The complete 90-byte frame is sent to the virtio-net driver via IPC. The driver copies it into the TX bounce buffer, posts it to the virtqueue, notifies the device. The packet travels through QEMU’s SLIRP stack, which performs NAT (rewriting the source address from 10.0.2.15 to the host’s real IP), and sends a real UDP packet to 216.239.35.0:123 — Google’s actual NTP server.
The Response
Google’s NTP server responds. The reply travels back through QEMU’s NAT, arrives at the virtual NIC, and the device DMAs it into an RX bounce buffer. The virtio-net driver polls the used ring, validates the descriptor, copies the frame out, and delivers it to the UDP stack via IPC.
Now the UDP stack parses in the opposite direction:
Ethernet: strip the 14-byte header, check EtherType = 0x0800 (IPv4).
IPv4: verify version = 4, read IHL to find header length, extract protocol (17 = UDP), source IP, destination IP, and payload offset.
UDP: read source port (should be 123), destination port, length, and extract the payload.

◆ DATA UNDER STUDY
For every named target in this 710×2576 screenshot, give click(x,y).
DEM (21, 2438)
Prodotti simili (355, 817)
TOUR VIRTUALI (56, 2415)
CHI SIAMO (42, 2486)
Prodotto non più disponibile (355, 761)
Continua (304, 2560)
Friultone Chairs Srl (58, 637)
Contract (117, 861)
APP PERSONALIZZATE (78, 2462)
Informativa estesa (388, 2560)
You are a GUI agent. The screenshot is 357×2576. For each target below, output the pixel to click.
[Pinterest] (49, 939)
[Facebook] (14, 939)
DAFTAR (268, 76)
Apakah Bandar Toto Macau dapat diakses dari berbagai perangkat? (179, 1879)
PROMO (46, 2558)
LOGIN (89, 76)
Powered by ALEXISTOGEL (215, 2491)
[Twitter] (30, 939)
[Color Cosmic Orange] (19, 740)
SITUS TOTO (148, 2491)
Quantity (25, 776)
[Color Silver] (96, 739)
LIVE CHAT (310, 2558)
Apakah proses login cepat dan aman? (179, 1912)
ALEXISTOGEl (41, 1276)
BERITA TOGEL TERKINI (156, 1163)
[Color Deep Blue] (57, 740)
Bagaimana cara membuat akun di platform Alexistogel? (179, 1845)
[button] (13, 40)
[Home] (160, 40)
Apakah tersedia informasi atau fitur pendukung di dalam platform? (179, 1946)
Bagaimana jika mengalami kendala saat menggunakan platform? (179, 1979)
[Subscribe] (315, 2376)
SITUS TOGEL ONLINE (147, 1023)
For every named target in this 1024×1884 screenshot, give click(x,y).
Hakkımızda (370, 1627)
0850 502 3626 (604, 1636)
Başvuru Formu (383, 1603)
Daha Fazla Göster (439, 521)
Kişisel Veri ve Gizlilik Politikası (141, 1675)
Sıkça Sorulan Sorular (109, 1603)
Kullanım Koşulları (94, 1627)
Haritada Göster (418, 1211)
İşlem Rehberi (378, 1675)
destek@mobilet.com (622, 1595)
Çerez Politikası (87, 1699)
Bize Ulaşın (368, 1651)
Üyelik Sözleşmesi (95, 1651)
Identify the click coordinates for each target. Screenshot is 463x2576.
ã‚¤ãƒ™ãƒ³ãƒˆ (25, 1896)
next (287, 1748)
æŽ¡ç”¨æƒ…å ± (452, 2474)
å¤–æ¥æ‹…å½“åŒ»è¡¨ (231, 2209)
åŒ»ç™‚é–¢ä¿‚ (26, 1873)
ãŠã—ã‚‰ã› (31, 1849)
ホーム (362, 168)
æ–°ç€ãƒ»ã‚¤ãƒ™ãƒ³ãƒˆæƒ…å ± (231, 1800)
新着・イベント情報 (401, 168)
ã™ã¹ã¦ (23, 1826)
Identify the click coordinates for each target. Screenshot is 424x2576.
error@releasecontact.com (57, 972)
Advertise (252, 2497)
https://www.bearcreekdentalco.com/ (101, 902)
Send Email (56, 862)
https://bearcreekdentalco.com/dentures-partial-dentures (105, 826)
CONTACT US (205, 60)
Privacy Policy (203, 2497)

◆ TASKS TO CARRY OUT
1. From the NTP packet walkthrough, write out the part that opens with the words containing "The complete 90-byte" and closes with "actual NTP server.".
2. Translate this sentence from the NTP packet walkthrough into Spanish: "The driver copies it into the TX bounce buffer, posts it to the virtqueue, notifies the device."
3. According to the NTP packet walkthrough, why does the UDP stack read the IHL field while parsing the IPv4 header of the reply?

◆ TASK-BY-TASK SOLUTIONS
1.
The complete 90-byte frame is sent to the virtio-net driver via IPC. The driver copies it into the TX bounce buffer, posts it to the virtqueue, notifies the device. The packet travels through QEMU’s SLIRP stack, which performs NAT (rewriting the source address from 10.0.2.15 to the host’s real IP), and sends a real UDP packet to 216.239.35.0:123 — Google’s actual NTP server.

2. El controlador lo copia en el búfer de rebote de TX, lo publica en la virtqueue y notifica al dispositivo.

3. The UDP stack reads the IHL field to find the length of the IPv4 header.